From Guido van Rossum’s slides about the upcoming major revision of Python, the very best page of all (the Unicode part, of course!):
String Types Reform
- bytes and str instead of str and unicode
- bytes is a mutable array of int (in range(256))
- encode/decode API? bytes(s, “Latin-1″)?
- bytes have some str-ish methods (e.g. b1.find(b2))
- but not others (e.g. not b.upper())
- All data is either binary or text
- all text data is represented as Unicode
- conversions happen at I/O time
- Different APIs for binary and text streams
- how to establish file encoding? (Platform decides)
I think when these changes come around Python will take the lead in Unicode support among scripting languages.
(…Unless Ruby gets its Unicode act together. I’m not terribly optimistic about that, myself. Like i18n in Rails, it just doesn’t seem to be too high of a priority in the zeitgeist. Maybe I’ll be proven wrong, I hope so.)
3 comments.
Technorati tags: Code, python, ruby, unicode
Well, for Ruby there are some interesting stuff coming, see for example Matz’s YAPC::Asia 2006 slides. The translation is there (at the end of the first post): http://www.ruby-forum.com/topic/60928
But well, I have no idea when it will be merged into the CVS tree.
Hi Scritch,
I’ve heard about Matz’s plan to “supersede” Unicode with a “character set independent” system, but frankly I don’t buy it.
He bases his argument on the premise that the following encodings are not included by default in Unicode:
Mojikyo
TRON
GB 18030
This all boils down to the whole topic of Han unification, whereby the Japanese and Chinese character sets are merged, sort of.
Yes, it’s messy. Maybe it wasn’t a good idea to begin with. And arguably, it’s not sufficient for philological work in CJK contexts. And so maybe the whole issue of character encodings has to be started over, by Matz. Because that’s what he’s talking about doing.
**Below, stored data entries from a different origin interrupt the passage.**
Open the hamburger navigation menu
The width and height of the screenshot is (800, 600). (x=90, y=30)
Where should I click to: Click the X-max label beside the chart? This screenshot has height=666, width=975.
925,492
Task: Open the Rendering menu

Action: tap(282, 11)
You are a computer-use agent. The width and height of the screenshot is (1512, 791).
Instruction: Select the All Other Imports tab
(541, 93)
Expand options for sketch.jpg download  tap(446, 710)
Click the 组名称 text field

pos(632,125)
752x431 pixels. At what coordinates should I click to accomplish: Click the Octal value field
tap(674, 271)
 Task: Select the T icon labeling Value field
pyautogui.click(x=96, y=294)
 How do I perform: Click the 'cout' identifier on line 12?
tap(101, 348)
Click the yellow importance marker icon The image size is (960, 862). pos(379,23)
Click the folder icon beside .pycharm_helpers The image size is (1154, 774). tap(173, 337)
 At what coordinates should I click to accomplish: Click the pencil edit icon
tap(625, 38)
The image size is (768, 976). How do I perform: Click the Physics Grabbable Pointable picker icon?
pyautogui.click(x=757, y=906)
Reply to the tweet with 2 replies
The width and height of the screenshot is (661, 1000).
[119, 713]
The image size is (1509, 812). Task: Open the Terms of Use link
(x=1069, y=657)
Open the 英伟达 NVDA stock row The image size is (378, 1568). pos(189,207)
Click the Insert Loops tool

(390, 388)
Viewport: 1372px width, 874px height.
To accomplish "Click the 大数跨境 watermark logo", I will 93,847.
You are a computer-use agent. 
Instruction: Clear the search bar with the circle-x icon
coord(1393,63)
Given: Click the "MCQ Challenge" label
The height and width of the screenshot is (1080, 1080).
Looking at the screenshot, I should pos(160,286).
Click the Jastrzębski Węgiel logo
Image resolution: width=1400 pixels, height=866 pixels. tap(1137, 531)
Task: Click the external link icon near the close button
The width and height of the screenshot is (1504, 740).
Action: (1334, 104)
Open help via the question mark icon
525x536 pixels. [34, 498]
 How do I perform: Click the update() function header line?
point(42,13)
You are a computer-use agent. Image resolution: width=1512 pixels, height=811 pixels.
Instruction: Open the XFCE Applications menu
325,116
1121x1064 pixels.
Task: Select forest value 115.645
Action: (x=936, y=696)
Now, Matz is an incredibly smart guy and quite frankly it’s possible that he, alone, can do what an entire of consortium of people from around the world could not — come up with a system that will generalize away the entire concept of character encodings. I’m the first to point out that I live purely in scripting land and haven’t the foggiest clue how all this low-level stuff will work.
But, it seems pretty clear to me that right now, despite the fact that UTF-8 is already the only viable choice for encoding the great majority of all the languages of the world in a single document, on the internet, that it’s nuts that he wouldn’t try to just fix Ruby right away so that it could handle UTF-8 sensibly, right now.
More power to him, if he thinks he can do this CSI thing soon enough to bring Ruby up to date with most other popular languages out there with regard to text handling — Python, Perl, heck, even Javascript.
Actually, especially Javascript.
I hope so, for Ruby’s sake.
I actually wonder what you ended up using. Py3k will come about the same time judging from the slides, but it’s still going to have these len(whatever).
As to what Python has now, it looks to me like even more bondage than what Ruby has to offer
http://thraxil.org/users/anders/posts/2005/11/01/unicodification/